Willow Ridge Senior Living is continuing to grow rapidly, and the New York-based operator expects to hit 25 communities sooner than originally planned.
The company’s growth in 2024 is moving at a fast pace. Nearing the end of 2024, Willow Ridge now manages 12 communities, a number that the company is trying to more than double in the years ahead.
Last year, Willow Ridge CEO Michael Morris shared how the company was aiming for 25 communities by 2028. At the operator’s current pace of growth – primarily through acquisitions – the company could reach that goal in 2026, two years ahead of schedule.
“This year has been exciting for us because we’ve outpaced what we did in 2023 and we’re on track to double our acquisitions this year,” Morris told SHN.
But that’s not to say the year hasn’t been without its own unique challenges on wage pressure, rising expenses and a less-than-favorable interest rate environment.
Acquisition pipeline remains active
Willow Ridge is focused on distressed acquisitions to grow its senior living portfolio.
In February, the company acquired a community in Florence, Kentucky, as part of a real estate investment trust (REIT) divestment.The company stabilized the community and increased occupancy over the course of this year, Morris said.
“It’s been one of our best turnaround case studies that we’ve done to-date,” Morris added.
In June, Willow Ridge acquired two communities in western New York, also REIT divestments. Through “cost containment” and staff restructuring, Morris said the company “got things moving in the right direction.”
The company also took on management of a community in receivership on Long Island, New York, with the transaction closing in late September. The community marks the company’s largest transaction to-date and includes 192 units across independent living and assisted living.
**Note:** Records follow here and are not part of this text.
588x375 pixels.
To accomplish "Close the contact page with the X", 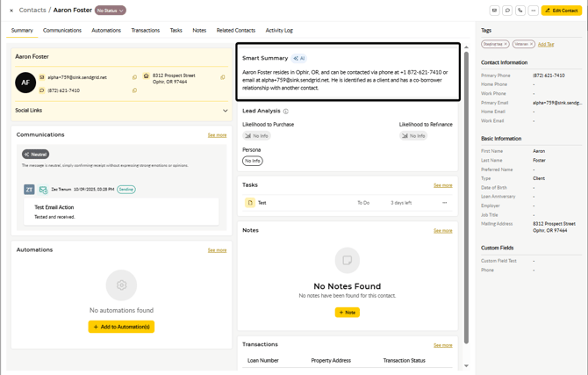I will point(11,11).

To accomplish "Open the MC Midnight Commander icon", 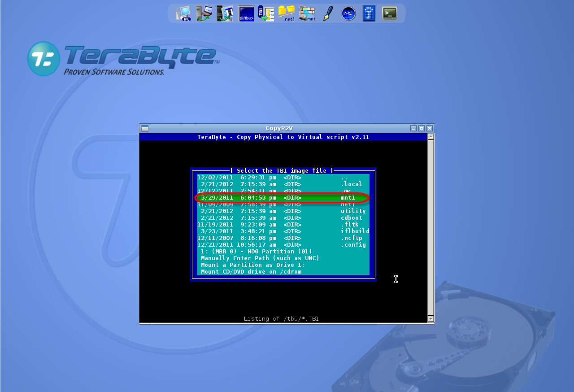I will 348,13.
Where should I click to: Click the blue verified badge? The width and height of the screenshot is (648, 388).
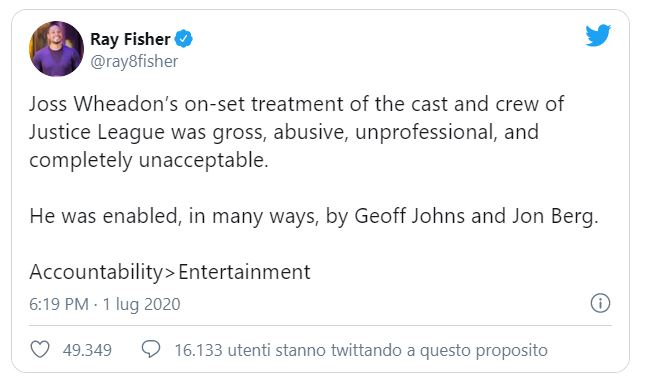click(183, 39)
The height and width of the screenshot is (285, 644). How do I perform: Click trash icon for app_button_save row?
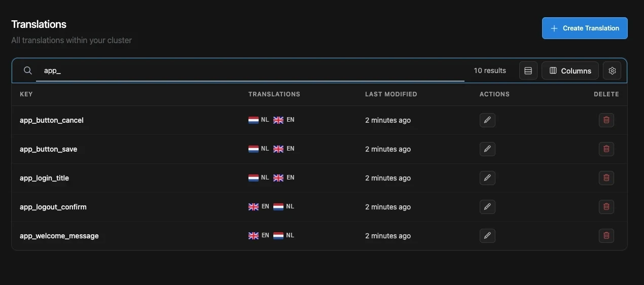point(606,149)
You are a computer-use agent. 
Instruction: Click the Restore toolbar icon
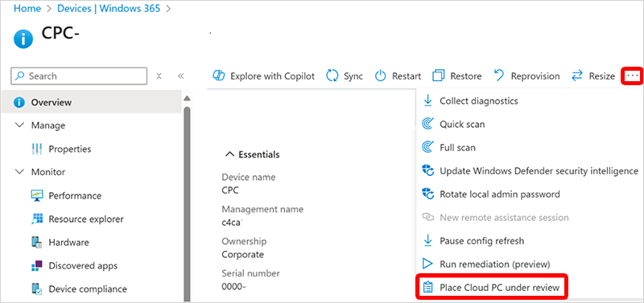[x=439, y=76]
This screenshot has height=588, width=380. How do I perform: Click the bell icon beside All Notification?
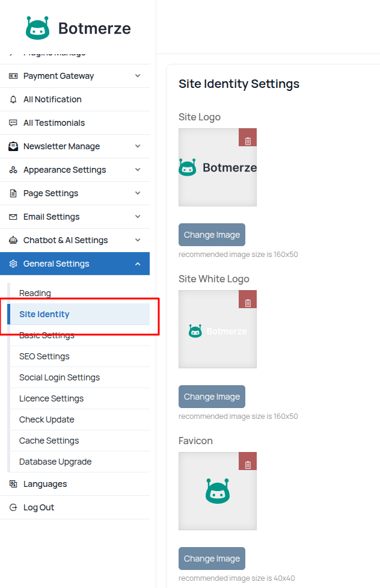(13, 99)
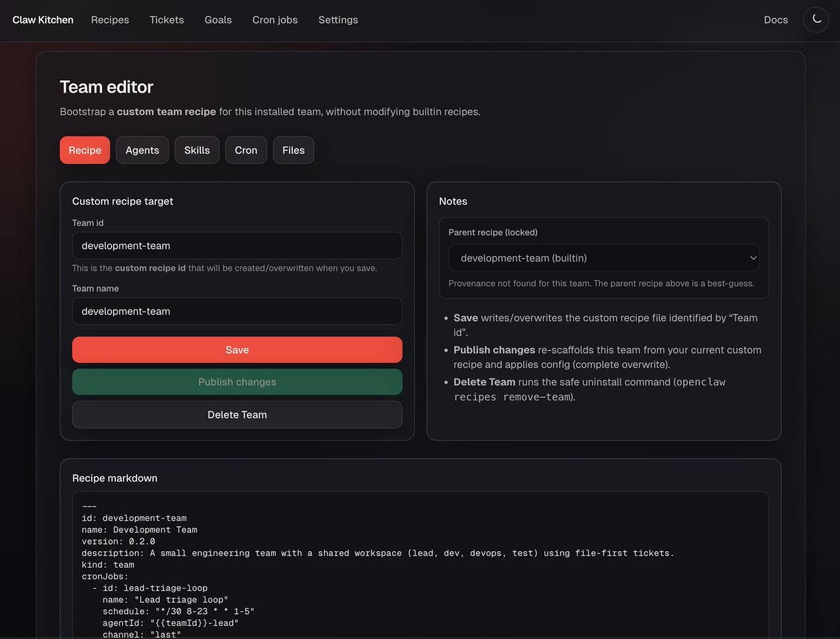This screenshot has width=840, height=639.
Task: Open the Cron tab
Action: coord(245,150)
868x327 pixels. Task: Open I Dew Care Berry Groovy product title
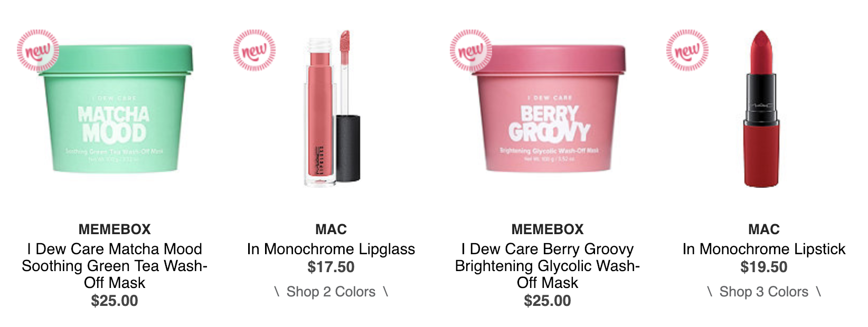click(x=548, y=266)
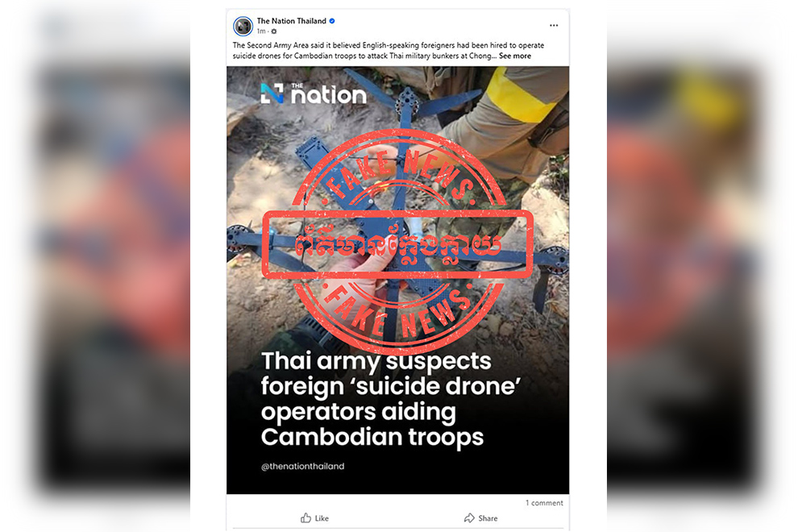
Task: Expand the post text with See more
Action: click(514, 56)
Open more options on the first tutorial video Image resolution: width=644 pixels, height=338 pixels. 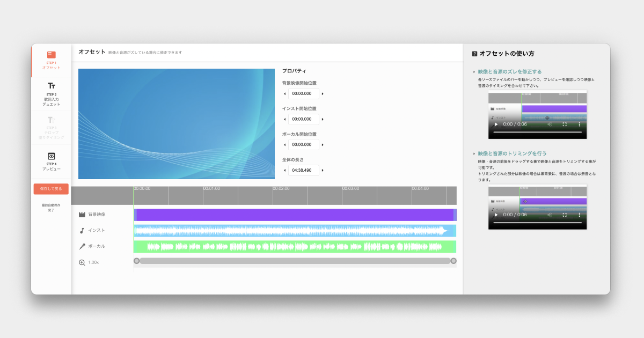click(579, 124)
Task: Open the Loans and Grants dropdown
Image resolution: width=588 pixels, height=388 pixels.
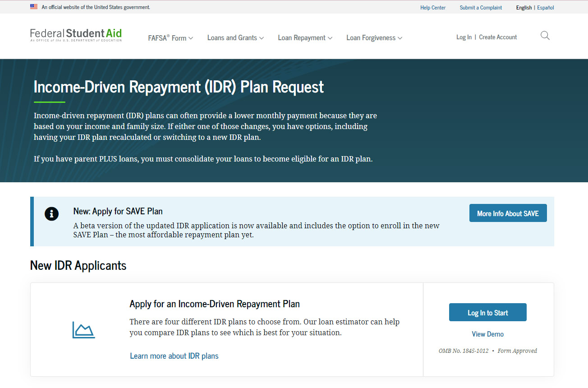Action: click(x=235, y=38)
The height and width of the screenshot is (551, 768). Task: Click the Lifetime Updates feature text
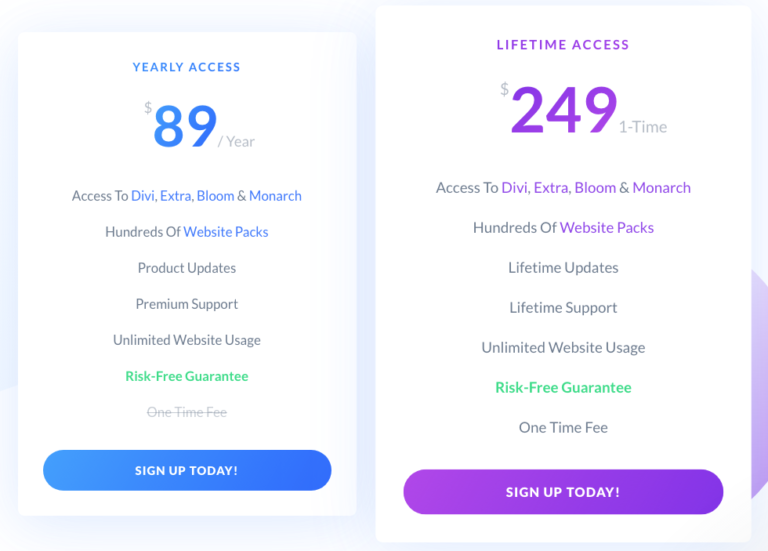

Willow Ridge now has four communities formerly managed by Atria Senior Living, Morris said.
Another deal in the pipeline, set to close at the end of the year, includes Willow Ridge bringing on a community in Kansas. Another acquisition in the pipeline is still in the works in Massachusetts—looking outside of its regional density in New York state.
“We’re geographically agnostic so we are not restricted anywhere,” Morris said. “We’re open to going to the right areas for the right opportunities.”
Executing on turnaround deals requires ‘lean’ operating model
Willow Ridge works with capital partner Cougar Capital, and even as access to debt has required a “much larger equity check,” Morris said the distress-driven opportunities remain plentiful for operators well-versed in turnaround deals.
In regard to the Sept. 18 Fed action on interest rates, Morris added that the move has created some “optimism from our debt providers.”
Succeeding in distressed acquisitions requires emphasizing staff restructuring, cost containment and driving occupancy re-growth, Morris said.
“Quality of care is of the utmost importance in these situations,” Morris said. “We see that national operators have a very heavy model from a labor perspective that is not conducive to bottom line performance.”
Through “organic lead generation,” as Morris puts it, WIllow Ridge is able to drive local marketing and increase occupancy more effectively—while relying on a “leaner” operational model to help cut costs.
“Those are the big levers that we pull to make a difference,” Morris told SHN.
In 2025, Morris forecasts challenges on wage pressure in New York where the minimum wage has increased in recent years.That creates challenges for the operator navigating long-tenured Willow Ridge employees and their compensation compared to new hires.
Willow Ridge raised resident rates on average of 6% across its portfolio, reflecting the need to offset wage costs.
“Coming in behind some of the national operators, our rate increases have been welcomed by those residents who historically have been getting higher increases,” Morris said.
In the past, senior living operators often pushed through 3% to 5% annual rate increases, with Morris seeing a landscape where the low end of that range now sits slightly higher than in the past.
“A lot of it is going to determine what our employee pressure looks like in terms of wages, but I expect 2% to 8% to be the new norm,” Morris added.
By taking smaller steps in scaling operations, Morris believes Willow Ridge is able to execute on its lean operating model, rather than building out a large corporate office team.
“Each acquisition we’ve done has been cleaner than the last and our acquisition checklist is more refined and efficient,” Morris said.
With wage pressures in mind, Morris said Willow Ridge would tackle employee satisfaction as the company’s “largest focus” in 2025, with the company recently hiring a vice president of human resources to tackle retention and recruitment of staff.
That could take the form of decreasing overtime spending, along with a focus on recruitment of qualified care staff. To boost employee satisfaction, Morris said the company was evaluating ways to improve benefits for staff in 2025.
“We want to prevent turnover and improve upon our retention,” Morris said. “Employee satisfaction is paramount.”
In terms of what deal opportunities could lie ahead, Morris expects a “large pruning of portfolios” to occur over the next 12 months, allowing Willow Ridge to strategically choose the areas it seeks new growth next.
“We’re staying disciplined and are growing for the right reasons,” Morris said.